By: Lindsey Benoit, Women's Health Director of Communications and Special Projects



Training for my first half marathon has been exciting and challenging. Because I hadn't run much more than four miles leading up to my training, adding miles also starting taking a toll on my body. Muscles began hurting that never did before. With preexisting lower back issues, I knew that I needed to be careful when embarking on the runDisney Wine & Dine Half Marathon I will be running this November.



I turned to one of my favorite trainers, Rebecca Heiberg, a New York-based personal trainer and athlete who has worked prepared clients for races. Her goal is to help me get strong before issues begin flaring up and providing a workout program to keep me safe and get ready to run that 13.1 miles in Disney!

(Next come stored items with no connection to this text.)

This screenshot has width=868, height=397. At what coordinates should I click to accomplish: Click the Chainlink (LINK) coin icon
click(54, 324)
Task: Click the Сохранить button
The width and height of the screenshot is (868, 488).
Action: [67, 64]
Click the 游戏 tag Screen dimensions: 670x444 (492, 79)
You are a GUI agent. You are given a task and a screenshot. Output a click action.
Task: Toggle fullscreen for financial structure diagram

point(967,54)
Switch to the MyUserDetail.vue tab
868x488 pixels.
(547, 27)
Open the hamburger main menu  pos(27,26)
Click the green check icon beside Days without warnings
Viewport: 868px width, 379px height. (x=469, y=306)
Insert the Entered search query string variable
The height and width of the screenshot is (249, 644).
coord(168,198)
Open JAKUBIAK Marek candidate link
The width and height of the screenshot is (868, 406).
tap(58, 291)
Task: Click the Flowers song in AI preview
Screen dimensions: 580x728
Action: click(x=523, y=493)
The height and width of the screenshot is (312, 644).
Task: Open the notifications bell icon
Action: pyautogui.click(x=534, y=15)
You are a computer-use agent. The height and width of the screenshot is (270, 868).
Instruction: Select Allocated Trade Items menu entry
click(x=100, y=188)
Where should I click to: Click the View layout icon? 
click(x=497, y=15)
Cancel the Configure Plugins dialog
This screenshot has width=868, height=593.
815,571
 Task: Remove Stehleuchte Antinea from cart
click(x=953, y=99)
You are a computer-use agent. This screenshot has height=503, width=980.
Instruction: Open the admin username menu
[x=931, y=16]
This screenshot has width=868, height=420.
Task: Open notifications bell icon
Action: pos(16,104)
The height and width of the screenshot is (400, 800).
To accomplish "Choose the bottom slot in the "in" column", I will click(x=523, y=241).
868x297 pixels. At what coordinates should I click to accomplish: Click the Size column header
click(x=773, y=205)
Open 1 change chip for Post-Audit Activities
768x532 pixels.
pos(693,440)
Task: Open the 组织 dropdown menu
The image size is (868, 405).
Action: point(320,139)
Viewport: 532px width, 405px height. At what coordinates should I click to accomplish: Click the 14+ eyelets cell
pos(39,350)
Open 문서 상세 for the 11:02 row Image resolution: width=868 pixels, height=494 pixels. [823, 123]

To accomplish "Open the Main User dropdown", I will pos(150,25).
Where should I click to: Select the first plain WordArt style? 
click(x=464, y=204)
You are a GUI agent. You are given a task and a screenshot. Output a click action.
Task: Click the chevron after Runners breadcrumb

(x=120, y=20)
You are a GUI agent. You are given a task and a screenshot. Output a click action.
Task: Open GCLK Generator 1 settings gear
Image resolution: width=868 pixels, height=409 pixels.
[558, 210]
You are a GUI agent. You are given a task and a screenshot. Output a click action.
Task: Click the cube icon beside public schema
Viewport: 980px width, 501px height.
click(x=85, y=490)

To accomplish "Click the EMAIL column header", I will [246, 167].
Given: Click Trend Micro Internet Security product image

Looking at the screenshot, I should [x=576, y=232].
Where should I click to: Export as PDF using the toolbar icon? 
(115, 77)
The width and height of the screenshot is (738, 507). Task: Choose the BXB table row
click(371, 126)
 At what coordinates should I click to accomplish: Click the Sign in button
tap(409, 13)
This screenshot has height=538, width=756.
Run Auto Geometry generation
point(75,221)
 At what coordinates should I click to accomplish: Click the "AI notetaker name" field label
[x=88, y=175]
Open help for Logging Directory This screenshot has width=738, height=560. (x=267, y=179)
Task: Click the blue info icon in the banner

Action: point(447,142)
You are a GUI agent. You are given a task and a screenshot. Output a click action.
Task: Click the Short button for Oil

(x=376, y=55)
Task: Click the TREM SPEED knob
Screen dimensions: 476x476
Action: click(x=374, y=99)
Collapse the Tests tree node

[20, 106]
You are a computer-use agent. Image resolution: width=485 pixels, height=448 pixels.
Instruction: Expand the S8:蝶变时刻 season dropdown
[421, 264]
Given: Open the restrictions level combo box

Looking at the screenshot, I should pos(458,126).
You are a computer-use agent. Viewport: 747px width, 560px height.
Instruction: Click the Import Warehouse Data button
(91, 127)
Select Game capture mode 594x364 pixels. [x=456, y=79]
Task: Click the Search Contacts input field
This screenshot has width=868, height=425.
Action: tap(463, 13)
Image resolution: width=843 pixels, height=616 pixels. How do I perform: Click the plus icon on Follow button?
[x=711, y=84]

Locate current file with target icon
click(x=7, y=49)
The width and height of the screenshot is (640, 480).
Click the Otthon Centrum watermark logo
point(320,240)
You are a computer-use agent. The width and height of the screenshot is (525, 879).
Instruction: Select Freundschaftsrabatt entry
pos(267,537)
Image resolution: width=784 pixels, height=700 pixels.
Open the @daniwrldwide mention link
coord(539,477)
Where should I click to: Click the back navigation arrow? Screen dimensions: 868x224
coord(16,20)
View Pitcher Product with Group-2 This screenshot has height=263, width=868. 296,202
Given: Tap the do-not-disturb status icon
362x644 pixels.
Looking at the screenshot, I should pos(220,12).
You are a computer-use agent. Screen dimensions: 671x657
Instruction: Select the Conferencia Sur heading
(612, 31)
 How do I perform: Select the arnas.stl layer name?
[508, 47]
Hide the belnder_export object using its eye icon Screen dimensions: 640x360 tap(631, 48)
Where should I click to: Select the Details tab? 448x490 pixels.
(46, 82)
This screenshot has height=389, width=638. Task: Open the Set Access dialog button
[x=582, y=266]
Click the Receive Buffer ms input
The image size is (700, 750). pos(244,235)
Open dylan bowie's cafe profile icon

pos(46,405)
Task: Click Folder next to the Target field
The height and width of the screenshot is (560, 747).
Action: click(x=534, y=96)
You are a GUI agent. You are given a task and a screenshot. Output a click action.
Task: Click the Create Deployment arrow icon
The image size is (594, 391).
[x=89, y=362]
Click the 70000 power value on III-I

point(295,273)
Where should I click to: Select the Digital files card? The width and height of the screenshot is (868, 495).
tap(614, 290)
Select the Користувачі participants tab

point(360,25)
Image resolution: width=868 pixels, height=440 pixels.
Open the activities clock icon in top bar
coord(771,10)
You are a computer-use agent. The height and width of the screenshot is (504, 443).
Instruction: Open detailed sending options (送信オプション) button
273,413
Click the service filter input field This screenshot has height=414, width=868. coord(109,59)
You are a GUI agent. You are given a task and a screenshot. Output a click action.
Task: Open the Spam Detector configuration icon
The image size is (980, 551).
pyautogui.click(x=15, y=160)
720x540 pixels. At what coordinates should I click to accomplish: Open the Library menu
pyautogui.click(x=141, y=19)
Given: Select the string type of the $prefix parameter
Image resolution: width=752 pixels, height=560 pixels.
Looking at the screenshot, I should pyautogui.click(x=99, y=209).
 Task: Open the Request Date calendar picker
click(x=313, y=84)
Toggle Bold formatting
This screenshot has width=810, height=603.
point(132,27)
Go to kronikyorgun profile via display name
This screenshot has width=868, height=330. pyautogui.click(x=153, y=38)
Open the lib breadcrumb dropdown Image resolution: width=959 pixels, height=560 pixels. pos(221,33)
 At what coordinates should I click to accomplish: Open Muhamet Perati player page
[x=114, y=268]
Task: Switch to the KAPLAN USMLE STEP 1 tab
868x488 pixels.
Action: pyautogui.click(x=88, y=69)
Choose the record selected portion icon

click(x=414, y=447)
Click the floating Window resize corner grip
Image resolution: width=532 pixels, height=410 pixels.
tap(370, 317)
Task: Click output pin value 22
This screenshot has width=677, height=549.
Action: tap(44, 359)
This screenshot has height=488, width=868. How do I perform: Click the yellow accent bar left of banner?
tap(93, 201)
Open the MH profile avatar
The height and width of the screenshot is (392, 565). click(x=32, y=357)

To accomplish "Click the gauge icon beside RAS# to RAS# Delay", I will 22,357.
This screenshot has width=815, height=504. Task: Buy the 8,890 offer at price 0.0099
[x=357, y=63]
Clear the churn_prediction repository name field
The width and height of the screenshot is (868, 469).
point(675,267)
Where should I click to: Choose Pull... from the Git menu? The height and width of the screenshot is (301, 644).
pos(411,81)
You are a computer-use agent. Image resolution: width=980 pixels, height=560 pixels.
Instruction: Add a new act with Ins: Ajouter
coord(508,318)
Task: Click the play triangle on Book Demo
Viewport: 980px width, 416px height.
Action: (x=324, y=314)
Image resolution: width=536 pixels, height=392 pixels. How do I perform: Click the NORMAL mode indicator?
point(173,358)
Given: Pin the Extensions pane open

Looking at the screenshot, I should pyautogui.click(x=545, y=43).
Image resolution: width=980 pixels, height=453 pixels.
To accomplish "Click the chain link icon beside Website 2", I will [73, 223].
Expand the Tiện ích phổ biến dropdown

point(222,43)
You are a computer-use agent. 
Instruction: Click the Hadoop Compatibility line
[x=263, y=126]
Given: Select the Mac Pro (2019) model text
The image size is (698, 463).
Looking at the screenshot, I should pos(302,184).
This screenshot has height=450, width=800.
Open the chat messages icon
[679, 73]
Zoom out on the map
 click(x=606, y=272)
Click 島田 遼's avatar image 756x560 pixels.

Pre-Run Warm-Ups are Essential :



"When your body is going to be in motion then you need to warm it up in motion -- your muscles need to be prepared for what you are about to do," says Heiberg. "Your stretching routine should consist of "dynamic" stretches which are stretches performed on the move that mimic movement patterns similar to the sport or activity you are about to engage in." The top five include:




  1. Walking Knee Tugs: Bring one knee up to your chest as high as it can go then with both hands, pull your knee into your chest. Alternate legs while slowly walking forward.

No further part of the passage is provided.